Many online commercial activities such as online banking and other financial transactions are vulnerable to “phishing” and other crimes such as Domain Name Service (DNS) poisoning and counterfeit or spoofed web addresses, by which a consumer is tricked into divulging to criminal entities personal information necessary to log onto the consumer's account. These crimes exploit a readily identifiable vulnerability in online security: the consumer cannot verify with whom they are communicating.
One solution is to provide users of Web browsers direct control over the security of messages sent over the Internet by enabling the user to directly specify the sole end-recipient capable of reading the message. This control can be provided through a software module running on the consumer's PC that ensures that messages sent to the user's intended recipient is encrypted with the public-key associated with that recipient. The verification of these public-keys is performed through a separate connection with a trusted Certification Authority.

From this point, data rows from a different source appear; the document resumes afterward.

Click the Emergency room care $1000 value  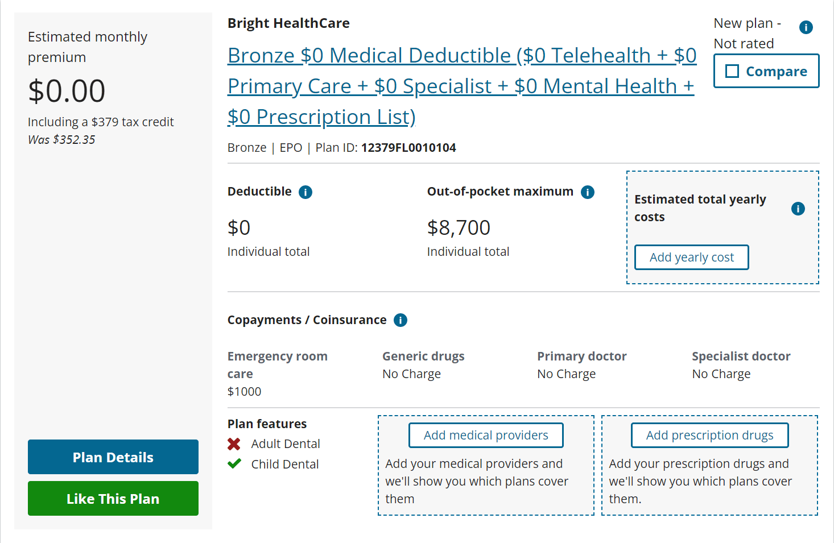coord(245,392)
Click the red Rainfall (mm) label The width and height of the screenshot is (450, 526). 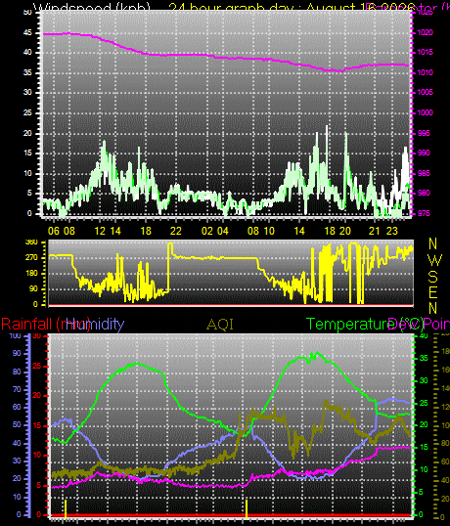coord(46,325)
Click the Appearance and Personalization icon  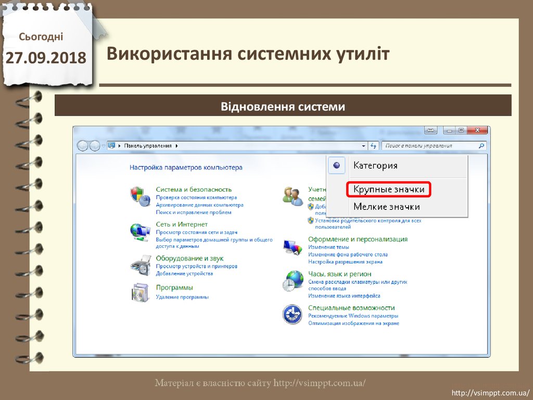point(293,246)
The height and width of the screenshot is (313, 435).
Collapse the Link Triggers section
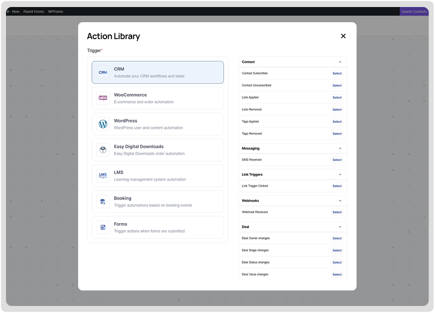pyautogui.click(x=340, y=175)
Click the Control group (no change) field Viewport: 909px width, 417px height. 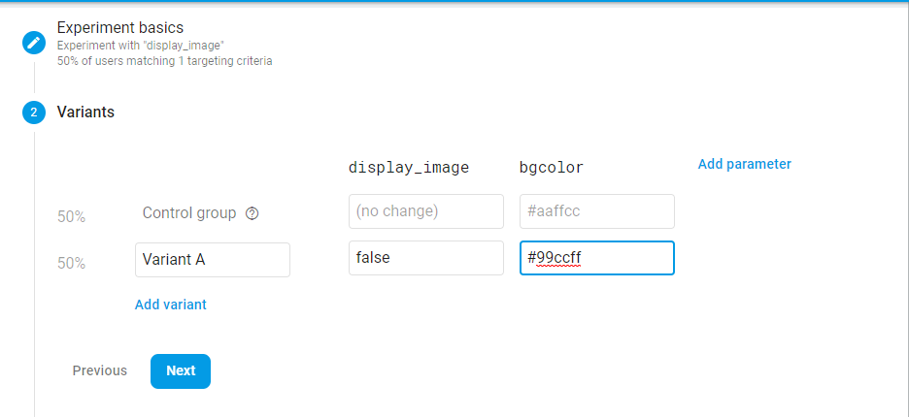tap(426, 211)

While assuring that no other entity can read the messages sent by the user, such a system is vulnerable to a form of a Man-In-The-Middle (MITM) attack if being a MITM does not require actually reading the message sent by the user. Such could be the case if the MITM acts as a passive conduit for the user's messages but, because the recipient's (e.g. a bank's) replies are not likewise secured, the MITM can obtain access to the user's account during the duration of the user's session. The secure encryption of the user's outgoing message prevents the MITM from garnering independent access to the user's account without the user's notice, but such intersession vulnerability is significant, however narrow.